Laskar Pelangi: Sepuluh Murid Baru

              Pagi itu di SD Muhammadiyah aku datang bersama ayahhku yang merangkul erat pundakku. Dengan baju yang lusuh kami menghadiri pembukaan SD Muhammadiyah. Baru Sembilan orang, Sembilan orang pertama dengan berbagai penampilan yang mayoritas lusuh. Terlihat dua orang dengan penampilan rapih yang kuduga adalah guru di sekolah ini. Salah satu dari mereka adalah perempuan dengan kerudung cantik serta wajah yang tak terbaca. Senyum dengan kecemasan tersirat di wajah kedua guru itu.
‘Baru Sembilan orang Pak Harfan..’ seru guru perempuan cantik tadi.
‘Kita tunggu sampai pukul sebelas Bu Mus’ seru Pak Harfan kepada guru perempuan yang baru ku ketahui namanya itu.
                Dengan wajah getir kami semua duduk di ujung-ujung kursi yang sudah doyong dan rapuh. Wajah-wajah orang tua yang ku lihat sudah begitu putus asa.  Memang akan mudah bila orang tua kami ini mengantarkan anak-anaknya untuk bekerja di pasar. Namun karena desakan aparat Belitong yang mengharuskan para orang tua yang akan dianggap memaksa anak-anaknya menjadi pekerja di pasar dan menjadikan anak-anaknya buta huruflah yang menjadi dorongan orang tua di sini mau tak mau menyekolahkan anak-anaknya.

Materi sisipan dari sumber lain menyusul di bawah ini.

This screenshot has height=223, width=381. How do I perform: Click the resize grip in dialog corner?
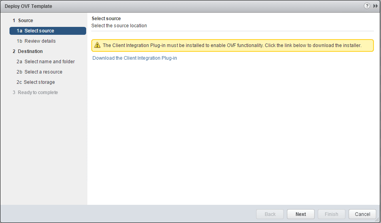click(x=377, y=219)
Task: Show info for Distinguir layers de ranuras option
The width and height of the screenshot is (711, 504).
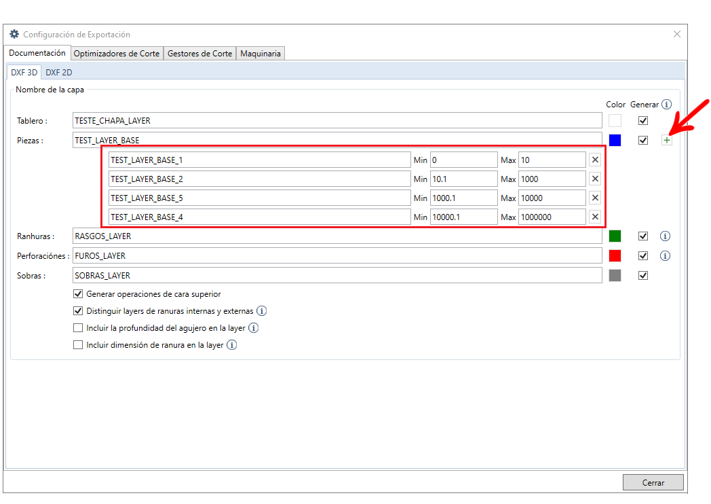Action: tap(261, 311)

                SD Muhammadiyah inilah satu-satunya sekolah yang tidak mengenakan iuran apapun untuk siswa-siswanya, maka dari itu ayahku menyekolahkanku di sini. Untuk orang tua yang memiliki banyak anak, tidaklah mudah mengantarkan anaknya bersekolah sedangkan keperluan rumah tangga begitu banyak. Namun ayahku ingin agar aku bersekolah untuk dapat mencerahkan masa depan keluarga kami.

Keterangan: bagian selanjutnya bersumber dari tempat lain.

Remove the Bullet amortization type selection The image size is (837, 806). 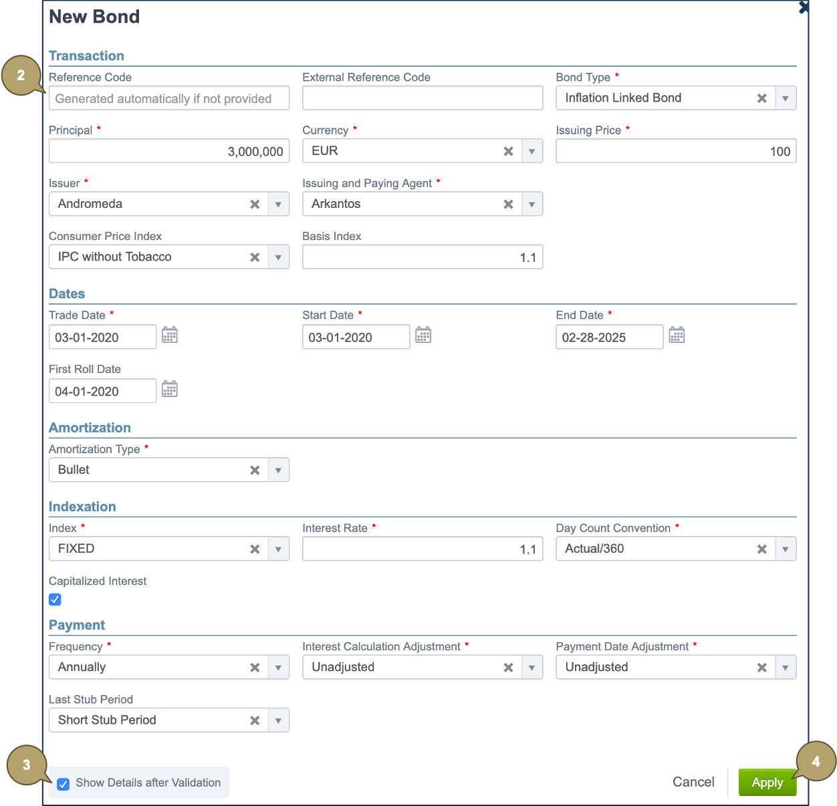(255, 471)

                Peluh telah membasahi wajah Bu Mus, dengan bedak tepung beras yang telah luntur diwajahnya menjadikan wajahnya semakin terlihat kecemasannya. Menunggu murid kesepuluh yang apabila tidak datang maka SD Muhammadiyah ini akan ditutup. Pak Harfan selaku Kepala Sekolah di Sekolah ini ternyata diam-diam telah menyiapkan pidato untuk penutupan SD Muhammadiyah ini.

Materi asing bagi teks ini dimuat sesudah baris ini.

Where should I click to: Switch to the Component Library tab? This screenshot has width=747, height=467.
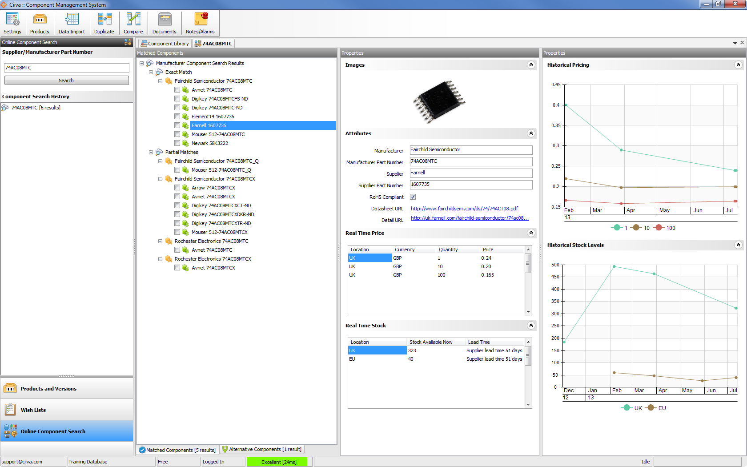pos(165,44)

‘Harun……’ seru wanita berpakaian lusuh yang mengejar seorang anak berkaki X yang berlarian kearah bangunan sekolah.

                Bu Mus terlihat begitu senang, senyum merekah di wajahnya dengan kehadiran Harun murid kesepuluh di SD ini. Karena Sekolah untuk anak berlebutuhan khusus pada saat itu belum terdapat di Belitong, maka Harun dapat diterima di Sekolah ini.